Why we are independent

… because we have never ceased to be so!

In fact:

Seborga became an independent state in 954, when Count Guidone of Ventimiglia donated it to the Benedictine monks of the Abbey of Lérins, and in 1079 became a Principality.
In 1729 it was sold by the monks to Victor Amadeus II of Savoy, but:

  • the sales act was never legally and officially registered;
  • the agreed amount for the sale was 147,000 Savoy lire, which the Savoy family would have had to pay to the Abbey of Montmajour and to the Republic of Genoa for debts previously contracted by the monks of Lerino. This sum was never paid by the House of Savoy: the Republic of Genoa, in fact, continued to consider the occupation of Seborga by the Savoy as illegitimate, and put pressure on the Holy See to have them expelled from Seborga.
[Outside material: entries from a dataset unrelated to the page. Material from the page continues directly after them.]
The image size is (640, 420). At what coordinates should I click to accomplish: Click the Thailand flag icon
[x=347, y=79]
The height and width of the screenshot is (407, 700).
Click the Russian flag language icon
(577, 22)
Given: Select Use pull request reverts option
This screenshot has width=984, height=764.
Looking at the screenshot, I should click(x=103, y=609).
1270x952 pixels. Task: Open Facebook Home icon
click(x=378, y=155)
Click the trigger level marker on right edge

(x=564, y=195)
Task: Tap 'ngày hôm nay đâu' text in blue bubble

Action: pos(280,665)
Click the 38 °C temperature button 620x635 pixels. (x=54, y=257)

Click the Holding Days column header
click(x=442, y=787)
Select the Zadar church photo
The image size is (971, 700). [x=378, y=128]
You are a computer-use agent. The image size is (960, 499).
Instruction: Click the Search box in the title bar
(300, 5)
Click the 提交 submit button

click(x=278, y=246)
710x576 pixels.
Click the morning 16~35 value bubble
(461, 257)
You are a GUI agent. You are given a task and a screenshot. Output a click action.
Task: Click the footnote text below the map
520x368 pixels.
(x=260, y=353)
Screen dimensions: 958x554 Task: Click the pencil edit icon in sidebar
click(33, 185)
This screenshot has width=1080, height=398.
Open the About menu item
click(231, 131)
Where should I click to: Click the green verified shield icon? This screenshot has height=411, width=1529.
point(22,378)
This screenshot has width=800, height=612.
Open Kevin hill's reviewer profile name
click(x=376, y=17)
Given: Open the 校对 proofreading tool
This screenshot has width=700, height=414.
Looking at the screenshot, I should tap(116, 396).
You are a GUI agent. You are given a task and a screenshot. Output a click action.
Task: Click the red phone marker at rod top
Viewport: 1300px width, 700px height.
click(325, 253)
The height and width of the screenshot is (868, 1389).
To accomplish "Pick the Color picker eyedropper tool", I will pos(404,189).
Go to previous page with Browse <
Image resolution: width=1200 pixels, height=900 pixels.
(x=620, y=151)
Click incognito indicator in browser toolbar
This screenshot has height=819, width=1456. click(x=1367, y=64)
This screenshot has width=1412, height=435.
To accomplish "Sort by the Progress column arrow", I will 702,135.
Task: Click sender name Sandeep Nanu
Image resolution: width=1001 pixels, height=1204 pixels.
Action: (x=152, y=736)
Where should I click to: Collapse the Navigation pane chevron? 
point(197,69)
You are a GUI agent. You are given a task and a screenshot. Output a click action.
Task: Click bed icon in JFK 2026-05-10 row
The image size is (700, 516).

Eventually, Pope Benedict XIV was forced in 1748 to regularize the Savoy occupation by issuing a papal bull that recognized the Savoy protectorate of Seborga;
  • the sales act provided that Seborga would become the king’s personal patrimony without being annexed to the Kingdom of Sardinia (so much so that the payment would have to be made with the personal finances of the king and not with those of the Kingdom of Sardinia);
  • the sales act concerned the simple possession of the territories of Seborga and not the sovereignty over it, to which the King of Sardinia has always renounced (so much so that “Prince of Seborga” never appears among his official titles), limiting himself to exercising the ius patronatus over the Principality of Seborga (i.e. the king was a simple Protector of the Principality and not the Prince), which ended in 1946 with the exile of the Savoy from Italy.

Consequently:

  • in 1815 no document of the Congress of Vienna reports – obviously – Seborga as being part of the Kingdom of Sardinia;
  • the annexation to the Kingdom of Italy in 1861 and to the Italian Republic in 1946 is therefore to be considered unilateral and illegitimate.